-- begin DATA TO PROCESS --

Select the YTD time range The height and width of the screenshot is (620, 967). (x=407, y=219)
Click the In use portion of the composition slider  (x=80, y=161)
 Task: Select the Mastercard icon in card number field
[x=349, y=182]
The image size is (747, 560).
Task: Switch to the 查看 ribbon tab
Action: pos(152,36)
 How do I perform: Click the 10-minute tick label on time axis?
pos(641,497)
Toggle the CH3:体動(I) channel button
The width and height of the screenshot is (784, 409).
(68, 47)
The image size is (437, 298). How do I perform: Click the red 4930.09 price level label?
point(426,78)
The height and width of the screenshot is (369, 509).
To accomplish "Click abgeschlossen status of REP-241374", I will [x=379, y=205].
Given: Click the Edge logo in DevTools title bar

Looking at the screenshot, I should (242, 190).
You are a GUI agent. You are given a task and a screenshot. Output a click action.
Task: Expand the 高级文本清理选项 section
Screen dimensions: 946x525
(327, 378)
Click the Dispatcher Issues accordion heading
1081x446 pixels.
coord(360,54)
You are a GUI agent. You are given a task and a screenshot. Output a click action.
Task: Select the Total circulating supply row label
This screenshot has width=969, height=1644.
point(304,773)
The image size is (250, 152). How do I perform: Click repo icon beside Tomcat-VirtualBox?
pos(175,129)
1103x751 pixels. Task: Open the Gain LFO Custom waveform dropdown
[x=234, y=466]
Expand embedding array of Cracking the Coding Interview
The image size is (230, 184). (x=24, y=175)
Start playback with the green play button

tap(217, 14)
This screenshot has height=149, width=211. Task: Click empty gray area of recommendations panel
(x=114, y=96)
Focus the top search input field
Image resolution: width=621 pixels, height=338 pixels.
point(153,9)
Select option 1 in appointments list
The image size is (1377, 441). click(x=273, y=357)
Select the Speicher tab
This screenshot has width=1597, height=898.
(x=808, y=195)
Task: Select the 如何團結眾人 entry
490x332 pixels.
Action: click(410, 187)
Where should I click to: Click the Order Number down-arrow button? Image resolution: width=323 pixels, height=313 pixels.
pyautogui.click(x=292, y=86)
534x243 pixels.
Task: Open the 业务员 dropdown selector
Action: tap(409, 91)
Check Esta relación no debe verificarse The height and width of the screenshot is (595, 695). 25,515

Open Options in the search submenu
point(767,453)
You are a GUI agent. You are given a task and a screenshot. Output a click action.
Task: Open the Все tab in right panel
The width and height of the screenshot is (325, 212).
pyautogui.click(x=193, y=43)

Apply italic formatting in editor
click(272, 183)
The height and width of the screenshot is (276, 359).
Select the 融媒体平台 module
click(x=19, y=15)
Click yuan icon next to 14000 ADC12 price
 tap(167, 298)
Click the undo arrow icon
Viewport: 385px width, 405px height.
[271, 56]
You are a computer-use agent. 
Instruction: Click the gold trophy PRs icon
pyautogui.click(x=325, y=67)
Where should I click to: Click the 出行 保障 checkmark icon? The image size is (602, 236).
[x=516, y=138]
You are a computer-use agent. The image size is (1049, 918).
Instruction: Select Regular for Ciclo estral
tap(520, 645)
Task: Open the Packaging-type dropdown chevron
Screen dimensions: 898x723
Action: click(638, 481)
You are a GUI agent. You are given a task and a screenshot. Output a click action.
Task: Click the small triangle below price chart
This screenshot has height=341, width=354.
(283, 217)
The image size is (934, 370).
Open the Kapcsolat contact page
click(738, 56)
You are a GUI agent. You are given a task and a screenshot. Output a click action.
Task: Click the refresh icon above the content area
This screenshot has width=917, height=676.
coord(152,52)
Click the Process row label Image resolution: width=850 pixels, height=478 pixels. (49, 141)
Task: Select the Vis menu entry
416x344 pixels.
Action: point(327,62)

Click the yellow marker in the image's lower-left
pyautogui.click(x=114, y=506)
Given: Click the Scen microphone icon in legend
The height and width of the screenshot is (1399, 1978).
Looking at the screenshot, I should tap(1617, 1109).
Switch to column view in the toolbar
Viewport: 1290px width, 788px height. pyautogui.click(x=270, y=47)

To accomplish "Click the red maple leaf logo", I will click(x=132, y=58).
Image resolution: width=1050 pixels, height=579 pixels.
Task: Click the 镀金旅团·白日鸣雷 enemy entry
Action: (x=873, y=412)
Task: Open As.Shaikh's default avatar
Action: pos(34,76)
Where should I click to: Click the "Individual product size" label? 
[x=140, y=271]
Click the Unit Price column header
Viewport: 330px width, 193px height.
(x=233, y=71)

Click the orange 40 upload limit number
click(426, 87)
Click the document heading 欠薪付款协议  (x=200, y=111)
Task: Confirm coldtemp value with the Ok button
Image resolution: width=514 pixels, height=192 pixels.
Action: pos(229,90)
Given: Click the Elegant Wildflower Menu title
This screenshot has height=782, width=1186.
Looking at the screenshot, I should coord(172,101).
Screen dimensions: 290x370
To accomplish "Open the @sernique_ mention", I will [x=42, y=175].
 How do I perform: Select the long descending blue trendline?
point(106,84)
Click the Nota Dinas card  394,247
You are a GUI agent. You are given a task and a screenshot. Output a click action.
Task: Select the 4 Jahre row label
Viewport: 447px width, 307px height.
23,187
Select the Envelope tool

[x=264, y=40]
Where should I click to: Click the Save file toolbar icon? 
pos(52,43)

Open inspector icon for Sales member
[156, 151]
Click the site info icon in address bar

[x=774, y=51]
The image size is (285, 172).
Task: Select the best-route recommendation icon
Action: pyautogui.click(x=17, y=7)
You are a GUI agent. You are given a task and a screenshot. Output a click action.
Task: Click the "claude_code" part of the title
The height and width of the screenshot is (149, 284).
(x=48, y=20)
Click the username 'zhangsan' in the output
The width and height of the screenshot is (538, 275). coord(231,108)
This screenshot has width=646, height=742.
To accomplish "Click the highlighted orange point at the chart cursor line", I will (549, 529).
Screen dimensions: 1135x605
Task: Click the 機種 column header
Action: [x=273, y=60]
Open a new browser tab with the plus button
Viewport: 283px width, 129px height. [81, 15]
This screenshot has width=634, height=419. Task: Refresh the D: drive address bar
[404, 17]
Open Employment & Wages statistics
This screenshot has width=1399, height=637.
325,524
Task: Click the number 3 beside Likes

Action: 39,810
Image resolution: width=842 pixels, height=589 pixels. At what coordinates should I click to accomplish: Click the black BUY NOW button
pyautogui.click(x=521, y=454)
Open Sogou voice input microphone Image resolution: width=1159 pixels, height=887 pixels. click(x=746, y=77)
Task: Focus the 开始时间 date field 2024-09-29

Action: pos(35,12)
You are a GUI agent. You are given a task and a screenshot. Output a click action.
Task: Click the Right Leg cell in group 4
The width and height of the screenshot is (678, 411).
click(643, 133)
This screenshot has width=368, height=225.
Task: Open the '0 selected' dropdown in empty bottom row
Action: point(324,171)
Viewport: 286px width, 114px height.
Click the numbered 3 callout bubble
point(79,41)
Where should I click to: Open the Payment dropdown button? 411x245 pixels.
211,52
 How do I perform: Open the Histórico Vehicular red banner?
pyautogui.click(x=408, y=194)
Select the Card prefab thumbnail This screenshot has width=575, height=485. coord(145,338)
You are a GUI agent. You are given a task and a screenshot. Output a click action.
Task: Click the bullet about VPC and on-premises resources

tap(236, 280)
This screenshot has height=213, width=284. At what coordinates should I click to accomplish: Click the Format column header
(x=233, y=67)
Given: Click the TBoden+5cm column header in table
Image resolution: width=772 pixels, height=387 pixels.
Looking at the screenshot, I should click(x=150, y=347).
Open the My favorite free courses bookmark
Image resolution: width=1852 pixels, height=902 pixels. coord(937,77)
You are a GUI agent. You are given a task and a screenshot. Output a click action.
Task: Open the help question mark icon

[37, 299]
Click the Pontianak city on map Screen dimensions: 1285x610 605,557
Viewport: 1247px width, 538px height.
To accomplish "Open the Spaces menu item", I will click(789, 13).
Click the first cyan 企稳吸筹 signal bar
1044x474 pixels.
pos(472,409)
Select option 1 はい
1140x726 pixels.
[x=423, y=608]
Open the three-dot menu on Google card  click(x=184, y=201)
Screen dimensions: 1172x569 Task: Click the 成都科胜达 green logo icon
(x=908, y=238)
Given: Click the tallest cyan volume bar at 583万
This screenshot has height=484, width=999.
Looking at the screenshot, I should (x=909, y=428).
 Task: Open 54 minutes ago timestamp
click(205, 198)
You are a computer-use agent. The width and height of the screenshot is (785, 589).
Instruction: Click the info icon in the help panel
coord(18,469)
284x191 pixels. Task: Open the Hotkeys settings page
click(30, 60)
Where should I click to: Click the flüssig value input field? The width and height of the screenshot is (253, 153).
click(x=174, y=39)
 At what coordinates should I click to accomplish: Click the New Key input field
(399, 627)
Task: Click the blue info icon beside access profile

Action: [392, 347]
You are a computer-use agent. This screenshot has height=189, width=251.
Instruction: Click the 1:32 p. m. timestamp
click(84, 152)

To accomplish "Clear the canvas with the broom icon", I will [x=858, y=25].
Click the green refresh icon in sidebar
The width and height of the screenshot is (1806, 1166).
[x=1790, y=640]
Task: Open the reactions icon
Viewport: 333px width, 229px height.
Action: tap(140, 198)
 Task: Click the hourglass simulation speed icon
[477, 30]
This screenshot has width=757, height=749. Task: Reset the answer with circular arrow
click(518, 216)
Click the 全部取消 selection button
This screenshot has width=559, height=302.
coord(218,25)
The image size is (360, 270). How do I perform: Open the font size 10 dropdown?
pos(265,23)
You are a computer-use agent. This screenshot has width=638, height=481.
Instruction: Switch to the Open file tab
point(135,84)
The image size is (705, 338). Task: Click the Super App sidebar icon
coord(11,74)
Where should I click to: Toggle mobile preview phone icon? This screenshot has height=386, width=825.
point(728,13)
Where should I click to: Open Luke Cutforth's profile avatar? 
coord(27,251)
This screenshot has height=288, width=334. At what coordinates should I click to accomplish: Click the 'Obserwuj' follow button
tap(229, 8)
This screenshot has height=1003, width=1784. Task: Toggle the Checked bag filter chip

-- end DATA TO PROCESS --

Reproduce verbatim every line from the one containing "Click the In use" down through the one containing "Action: pos(152,36)", with both endpoint lines included.

Click the In use portion of the composition slider  (x=80, y=161)
 Task: Select the Mastercard icon in card number field
[x=349, y=182]
The image size is (747, 560).
Task: Switch to the 查看 ribbon tab
Action: pos(152,36)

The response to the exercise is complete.